● **SUPPLIED DATA**:

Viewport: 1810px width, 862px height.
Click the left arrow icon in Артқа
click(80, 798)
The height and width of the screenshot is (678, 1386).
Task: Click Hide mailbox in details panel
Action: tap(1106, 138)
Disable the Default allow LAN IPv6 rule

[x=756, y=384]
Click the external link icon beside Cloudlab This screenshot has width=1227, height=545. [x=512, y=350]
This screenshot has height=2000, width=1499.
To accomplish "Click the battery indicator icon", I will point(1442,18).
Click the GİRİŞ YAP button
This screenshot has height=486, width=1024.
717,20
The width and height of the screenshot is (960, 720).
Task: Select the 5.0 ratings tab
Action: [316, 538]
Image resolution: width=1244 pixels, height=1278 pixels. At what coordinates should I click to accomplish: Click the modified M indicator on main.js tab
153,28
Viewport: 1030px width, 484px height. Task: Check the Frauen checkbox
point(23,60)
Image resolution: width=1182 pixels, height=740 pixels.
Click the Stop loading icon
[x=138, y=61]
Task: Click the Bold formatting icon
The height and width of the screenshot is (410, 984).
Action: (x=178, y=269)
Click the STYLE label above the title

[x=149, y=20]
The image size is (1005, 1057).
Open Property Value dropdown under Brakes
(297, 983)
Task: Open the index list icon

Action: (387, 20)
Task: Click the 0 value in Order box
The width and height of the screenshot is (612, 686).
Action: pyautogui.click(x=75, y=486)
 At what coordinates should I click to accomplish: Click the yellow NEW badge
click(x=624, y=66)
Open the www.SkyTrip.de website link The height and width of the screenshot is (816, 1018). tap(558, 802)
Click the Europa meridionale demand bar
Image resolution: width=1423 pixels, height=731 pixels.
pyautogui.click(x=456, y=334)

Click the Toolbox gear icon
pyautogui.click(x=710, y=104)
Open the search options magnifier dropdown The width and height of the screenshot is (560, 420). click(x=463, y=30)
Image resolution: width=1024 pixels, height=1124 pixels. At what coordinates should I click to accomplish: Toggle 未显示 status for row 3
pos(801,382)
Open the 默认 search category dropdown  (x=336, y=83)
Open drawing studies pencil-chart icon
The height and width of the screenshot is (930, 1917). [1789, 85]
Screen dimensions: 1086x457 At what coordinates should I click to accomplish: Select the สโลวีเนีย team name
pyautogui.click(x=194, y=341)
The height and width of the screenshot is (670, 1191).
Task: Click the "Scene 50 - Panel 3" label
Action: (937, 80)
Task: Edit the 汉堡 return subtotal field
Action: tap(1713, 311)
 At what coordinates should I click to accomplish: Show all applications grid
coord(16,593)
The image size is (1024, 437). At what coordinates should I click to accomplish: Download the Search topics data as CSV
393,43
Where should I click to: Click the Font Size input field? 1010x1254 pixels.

● **REQUIREMENT**:
Your job is to copy all the records exactly.

● **WRITTEN RESPONSE**:
Viewport: 1810px width, 862px height.
Click the left arrow icon in Артқа
click(80, 798)
The height and width of the screenshot is (678, 1386).
Task: Click Hide mailbox in details panel
Action: tap(1106, 138)
Disable the Default allow LAN IPv6 rule

[x=756, y=384]
Click the external link icon beside Cloudlab This screenshot has width=1227, height=545. [x=512, y=350]
This screenshot has height=2000, width=1499.
To accomplish "Click the battery indicator icon", I will point(1442,18).
Click the GİRİŞ YAP button
This screenshot has height=486, width=1024.
717,20
The width and height of the screenshot is (960, 720).
Task: Select the 5.0 ratings tab
Action: [316, 538]
Image resolution: width=1244 pixels, height=1278 pixels. At what coordinates should I click to accomplish: Click the modified M indicator on main.js tab
153,28
Viewport: 1030px width, 484px height. Task: Check the Frauen checkbox
point(23,60)
Image resolution: width=1182 pixels, height=740 pixels.
Click the Stop loading icon
[x=138, y=61]
Task: Click the Bold formatting icon
The height and width of the screenshot is (410, 984).
Action: (x=178, y=269)
Click the STYLE label above the title

[x=149, y=20]
The image size is (1005, 1057).
Open Property Value dropdown under Brakes
(297, 983)
Task: Open the index list icon

Action: (387, 20)
Task: Click the 0 value in Order box
The width and height of the screenshot is (612, 686).
Action: pyautogui.click(x=75, y=486)
 At what coordinates should I click to accomplish: Click the yellow NEW badge
click(x=624, y=66)
Open the www.SkyTrip.de website link The height and width of the screenshot is (816, 1018). tap(558, 802)
Click the Europa meridionale demand bar
Image resolution: width=1423 pixels, height=731 pixels.
pyautogui.click(x=456, y=334)

Click the Toolbox gear icon
pyautogui.click(x=710, y=104)
Open the search options magnifier dropdown The width and height of the screenshot is (560, 420). click(x=463, y=30)
Image resolution: width=1024 pixels, height=1124 pixels. At what coordinates should I click to accomplish: Toggle 未显示 status for row 3
pos(801,382)
Open the 默认 search category dropdown  (x=336, y=83)
Open drawing studies pencil-chart icon
The height and width of the screenshot is (930, 1917). [1789, 85]
Screen dimensions: 1086x457 At what coordinates should I click to accomplish: Select the สโลวีเนีย team name
pyautogui.click(x=194, y=341)
The height and width of the screenshot is (670, 1191).
Task: Click the "Scene 50 - Panel 3" label
Action: (937, 80)
Task: Edit the 汉堡 return subtotal field
Action: tap(1713, 311)
 At what coordinates should I click to accomplish: Show all applications grid
coord(16,593)
The image size is (1024, 437). At what coordinates should I click to accomplish: Download the Search topics data as CSV
393,43
Where should I click to: Click the Font Size input field? 1010x1254 pixels.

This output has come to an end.